[EXERCISE MATERIALS]

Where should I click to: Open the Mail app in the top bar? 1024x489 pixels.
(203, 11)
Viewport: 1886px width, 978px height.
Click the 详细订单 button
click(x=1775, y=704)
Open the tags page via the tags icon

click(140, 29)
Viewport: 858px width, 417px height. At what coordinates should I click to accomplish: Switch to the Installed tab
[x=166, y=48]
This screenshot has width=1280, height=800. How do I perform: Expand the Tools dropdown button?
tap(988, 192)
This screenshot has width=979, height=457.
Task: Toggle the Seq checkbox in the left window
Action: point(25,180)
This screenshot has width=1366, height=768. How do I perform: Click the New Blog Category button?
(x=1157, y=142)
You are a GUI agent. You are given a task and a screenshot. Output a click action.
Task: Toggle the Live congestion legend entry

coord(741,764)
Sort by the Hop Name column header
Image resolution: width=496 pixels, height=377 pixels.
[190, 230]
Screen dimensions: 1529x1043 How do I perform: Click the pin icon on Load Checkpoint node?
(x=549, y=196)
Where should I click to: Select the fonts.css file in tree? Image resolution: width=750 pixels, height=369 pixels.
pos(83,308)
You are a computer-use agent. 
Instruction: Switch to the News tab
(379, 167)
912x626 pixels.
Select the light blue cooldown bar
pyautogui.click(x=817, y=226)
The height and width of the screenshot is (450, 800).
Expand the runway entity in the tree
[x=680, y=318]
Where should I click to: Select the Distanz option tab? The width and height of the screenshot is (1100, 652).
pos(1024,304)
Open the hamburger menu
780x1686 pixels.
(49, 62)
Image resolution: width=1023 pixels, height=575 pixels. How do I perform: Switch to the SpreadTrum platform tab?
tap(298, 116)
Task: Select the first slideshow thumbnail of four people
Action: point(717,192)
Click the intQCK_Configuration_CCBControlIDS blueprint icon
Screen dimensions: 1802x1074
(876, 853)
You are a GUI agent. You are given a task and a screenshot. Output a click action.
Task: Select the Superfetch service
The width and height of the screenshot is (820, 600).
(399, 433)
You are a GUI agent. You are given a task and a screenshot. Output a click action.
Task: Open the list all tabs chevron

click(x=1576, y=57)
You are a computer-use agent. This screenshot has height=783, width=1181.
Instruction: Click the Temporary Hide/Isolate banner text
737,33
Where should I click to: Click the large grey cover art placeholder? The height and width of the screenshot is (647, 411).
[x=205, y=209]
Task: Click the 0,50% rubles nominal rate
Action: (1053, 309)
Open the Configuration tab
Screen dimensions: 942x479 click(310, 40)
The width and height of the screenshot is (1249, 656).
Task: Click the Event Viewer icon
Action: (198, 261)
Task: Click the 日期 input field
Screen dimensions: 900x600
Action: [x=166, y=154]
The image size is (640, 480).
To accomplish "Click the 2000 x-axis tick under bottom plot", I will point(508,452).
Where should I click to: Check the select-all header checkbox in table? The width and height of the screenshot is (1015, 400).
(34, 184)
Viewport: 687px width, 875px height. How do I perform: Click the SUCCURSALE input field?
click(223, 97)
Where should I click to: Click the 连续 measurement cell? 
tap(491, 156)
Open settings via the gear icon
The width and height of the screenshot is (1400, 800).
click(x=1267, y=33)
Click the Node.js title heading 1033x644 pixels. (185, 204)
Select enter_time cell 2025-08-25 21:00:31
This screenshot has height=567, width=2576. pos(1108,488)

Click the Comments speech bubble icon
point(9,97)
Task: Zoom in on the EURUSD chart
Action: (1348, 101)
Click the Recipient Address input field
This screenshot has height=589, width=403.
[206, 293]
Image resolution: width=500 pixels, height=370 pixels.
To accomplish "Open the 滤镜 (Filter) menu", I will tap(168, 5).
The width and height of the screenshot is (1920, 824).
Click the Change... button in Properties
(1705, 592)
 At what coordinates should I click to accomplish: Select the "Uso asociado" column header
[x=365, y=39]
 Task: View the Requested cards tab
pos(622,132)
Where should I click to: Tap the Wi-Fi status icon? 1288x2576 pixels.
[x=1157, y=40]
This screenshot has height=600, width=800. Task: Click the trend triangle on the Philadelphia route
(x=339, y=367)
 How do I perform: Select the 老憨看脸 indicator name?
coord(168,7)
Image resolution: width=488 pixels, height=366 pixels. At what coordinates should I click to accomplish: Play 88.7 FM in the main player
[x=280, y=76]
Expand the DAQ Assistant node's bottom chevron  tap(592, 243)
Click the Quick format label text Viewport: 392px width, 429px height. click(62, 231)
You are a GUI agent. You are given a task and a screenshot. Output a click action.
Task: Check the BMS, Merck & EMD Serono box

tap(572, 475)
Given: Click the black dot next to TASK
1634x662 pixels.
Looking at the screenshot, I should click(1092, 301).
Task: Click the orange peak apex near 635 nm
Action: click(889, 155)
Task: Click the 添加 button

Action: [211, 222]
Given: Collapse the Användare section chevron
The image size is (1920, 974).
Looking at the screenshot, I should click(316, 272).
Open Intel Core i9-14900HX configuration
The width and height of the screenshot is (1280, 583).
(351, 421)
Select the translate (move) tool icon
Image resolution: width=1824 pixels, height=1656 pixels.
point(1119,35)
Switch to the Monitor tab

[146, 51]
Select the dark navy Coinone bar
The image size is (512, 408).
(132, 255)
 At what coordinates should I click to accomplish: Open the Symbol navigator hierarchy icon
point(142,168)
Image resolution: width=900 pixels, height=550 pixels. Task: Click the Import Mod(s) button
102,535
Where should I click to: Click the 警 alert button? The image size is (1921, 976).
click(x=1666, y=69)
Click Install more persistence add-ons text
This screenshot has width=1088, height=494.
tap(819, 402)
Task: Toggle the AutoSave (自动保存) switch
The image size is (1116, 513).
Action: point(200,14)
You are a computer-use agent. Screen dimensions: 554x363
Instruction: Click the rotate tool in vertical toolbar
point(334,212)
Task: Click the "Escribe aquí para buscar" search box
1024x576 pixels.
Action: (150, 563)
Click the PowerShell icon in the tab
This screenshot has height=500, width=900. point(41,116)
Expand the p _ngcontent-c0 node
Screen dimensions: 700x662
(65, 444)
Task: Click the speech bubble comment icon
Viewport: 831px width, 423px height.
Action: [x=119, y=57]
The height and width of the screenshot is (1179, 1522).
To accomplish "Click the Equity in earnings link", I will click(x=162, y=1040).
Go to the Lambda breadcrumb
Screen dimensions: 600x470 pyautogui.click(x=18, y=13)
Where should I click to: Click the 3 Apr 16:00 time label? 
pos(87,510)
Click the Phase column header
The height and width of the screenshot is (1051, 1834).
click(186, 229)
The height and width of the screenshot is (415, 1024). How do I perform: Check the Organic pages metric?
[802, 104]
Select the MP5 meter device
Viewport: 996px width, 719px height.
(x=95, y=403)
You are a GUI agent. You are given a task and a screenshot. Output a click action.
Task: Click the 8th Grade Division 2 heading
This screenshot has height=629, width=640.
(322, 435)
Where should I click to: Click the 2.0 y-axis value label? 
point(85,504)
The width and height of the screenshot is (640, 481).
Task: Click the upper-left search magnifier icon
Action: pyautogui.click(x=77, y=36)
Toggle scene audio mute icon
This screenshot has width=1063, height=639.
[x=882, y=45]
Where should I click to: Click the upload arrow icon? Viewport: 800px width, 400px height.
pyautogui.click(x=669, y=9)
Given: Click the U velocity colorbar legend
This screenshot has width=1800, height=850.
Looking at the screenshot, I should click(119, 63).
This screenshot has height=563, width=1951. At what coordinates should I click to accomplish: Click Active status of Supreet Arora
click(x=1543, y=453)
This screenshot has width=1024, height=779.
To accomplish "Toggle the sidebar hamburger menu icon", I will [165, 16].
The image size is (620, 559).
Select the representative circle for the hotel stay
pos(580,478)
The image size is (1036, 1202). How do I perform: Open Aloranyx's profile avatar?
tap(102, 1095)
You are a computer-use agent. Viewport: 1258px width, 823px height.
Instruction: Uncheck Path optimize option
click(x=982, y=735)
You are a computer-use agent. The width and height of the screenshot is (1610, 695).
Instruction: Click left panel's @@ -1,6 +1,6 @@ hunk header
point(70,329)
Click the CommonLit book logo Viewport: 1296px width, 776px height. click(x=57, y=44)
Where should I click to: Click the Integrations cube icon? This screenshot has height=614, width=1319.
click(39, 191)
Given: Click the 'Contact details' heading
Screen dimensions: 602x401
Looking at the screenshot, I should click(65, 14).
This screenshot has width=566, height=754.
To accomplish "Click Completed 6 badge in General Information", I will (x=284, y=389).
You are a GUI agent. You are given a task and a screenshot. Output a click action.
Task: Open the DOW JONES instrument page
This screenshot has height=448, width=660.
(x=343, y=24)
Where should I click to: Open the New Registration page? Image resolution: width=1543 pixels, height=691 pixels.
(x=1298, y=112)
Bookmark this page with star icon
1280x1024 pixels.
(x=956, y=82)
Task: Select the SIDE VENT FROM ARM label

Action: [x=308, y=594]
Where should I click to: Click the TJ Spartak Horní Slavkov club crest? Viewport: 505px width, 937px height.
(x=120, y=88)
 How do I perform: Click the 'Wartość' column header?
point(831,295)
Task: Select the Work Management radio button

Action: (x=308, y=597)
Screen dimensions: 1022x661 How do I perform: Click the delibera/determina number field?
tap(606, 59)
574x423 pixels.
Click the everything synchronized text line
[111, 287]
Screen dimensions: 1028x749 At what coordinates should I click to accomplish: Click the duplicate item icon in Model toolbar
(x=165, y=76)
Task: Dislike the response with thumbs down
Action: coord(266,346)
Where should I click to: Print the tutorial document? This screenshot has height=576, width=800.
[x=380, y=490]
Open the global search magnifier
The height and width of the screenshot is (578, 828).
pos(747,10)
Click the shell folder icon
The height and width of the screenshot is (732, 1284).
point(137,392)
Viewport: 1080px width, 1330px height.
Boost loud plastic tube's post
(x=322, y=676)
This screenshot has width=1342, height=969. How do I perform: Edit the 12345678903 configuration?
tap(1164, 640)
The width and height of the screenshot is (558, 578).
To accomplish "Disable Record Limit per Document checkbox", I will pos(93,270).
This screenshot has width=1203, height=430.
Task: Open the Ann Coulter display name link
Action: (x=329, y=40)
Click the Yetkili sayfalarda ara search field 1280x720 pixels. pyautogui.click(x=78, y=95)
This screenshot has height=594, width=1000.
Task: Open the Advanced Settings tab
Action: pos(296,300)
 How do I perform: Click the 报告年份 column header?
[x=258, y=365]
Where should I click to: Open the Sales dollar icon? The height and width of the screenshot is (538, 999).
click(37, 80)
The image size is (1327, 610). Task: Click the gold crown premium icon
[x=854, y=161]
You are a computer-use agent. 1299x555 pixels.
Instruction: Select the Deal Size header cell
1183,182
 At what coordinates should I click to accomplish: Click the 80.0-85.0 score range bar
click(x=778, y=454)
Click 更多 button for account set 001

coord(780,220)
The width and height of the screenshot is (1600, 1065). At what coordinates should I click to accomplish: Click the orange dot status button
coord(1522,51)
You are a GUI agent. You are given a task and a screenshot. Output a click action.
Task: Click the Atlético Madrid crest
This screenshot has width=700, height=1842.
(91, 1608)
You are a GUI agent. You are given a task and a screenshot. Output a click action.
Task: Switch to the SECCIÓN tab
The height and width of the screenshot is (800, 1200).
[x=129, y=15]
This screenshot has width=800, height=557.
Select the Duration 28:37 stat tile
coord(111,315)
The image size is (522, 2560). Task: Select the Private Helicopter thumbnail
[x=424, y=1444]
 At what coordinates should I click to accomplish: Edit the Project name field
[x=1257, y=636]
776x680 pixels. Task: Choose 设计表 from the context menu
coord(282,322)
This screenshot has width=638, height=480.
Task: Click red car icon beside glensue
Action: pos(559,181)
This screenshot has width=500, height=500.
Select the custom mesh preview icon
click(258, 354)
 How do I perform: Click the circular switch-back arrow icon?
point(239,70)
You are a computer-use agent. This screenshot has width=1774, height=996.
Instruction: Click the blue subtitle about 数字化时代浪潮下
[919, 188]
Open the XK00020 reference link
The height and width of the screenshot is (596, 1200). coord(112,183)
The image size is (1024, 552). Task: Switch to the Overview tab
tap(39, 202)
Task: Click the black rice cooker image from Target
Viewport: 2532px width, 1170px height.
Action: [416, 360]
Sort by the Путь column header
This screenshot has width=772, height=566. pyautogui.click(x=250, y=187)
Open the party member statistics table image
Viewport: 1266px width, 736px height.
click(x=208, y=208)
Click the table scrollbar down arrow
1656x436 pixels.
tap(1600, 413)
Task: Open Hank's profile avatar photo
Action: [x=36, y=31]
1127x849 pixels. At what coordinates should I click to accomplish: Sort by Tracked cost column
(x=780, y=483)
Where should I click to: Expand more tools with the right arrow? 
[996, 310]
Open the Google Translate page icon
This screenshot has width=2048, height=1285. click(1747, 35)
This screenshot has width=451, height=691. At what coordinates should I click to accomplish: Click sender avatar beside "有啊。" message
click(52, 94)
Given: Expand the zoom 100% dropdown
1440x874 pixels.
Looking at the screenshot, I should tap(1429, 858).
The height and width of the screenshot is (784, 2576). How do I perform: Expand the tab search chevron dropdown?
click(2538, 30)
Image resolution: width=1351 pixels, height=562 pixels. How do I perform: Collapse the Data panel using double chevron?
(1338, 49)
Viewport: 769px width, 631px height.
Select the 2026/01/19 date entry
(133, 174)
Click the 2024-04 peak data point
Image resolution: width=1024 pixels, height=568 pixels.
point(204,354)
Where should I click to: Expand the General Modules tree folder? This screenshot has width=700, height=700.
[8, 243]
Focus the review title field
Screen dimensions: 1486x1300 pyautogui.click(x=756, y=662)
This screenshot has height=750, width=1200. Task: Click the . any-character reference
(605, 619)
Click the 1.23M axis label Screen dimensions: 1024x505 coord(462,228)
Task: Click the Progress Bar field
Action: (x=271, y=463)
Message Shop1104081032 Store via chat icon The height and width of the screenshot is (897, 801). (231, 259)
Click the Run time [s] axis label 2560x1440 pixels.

[/EXERCISE MATERIALS]

» REQUIRED ACTION
Which lines of the records above contain the word "black"? Report each one in full.

» TASK ANSWER
Given: Click the black dot next to TASK
Task: Click the black rice cooker image from Target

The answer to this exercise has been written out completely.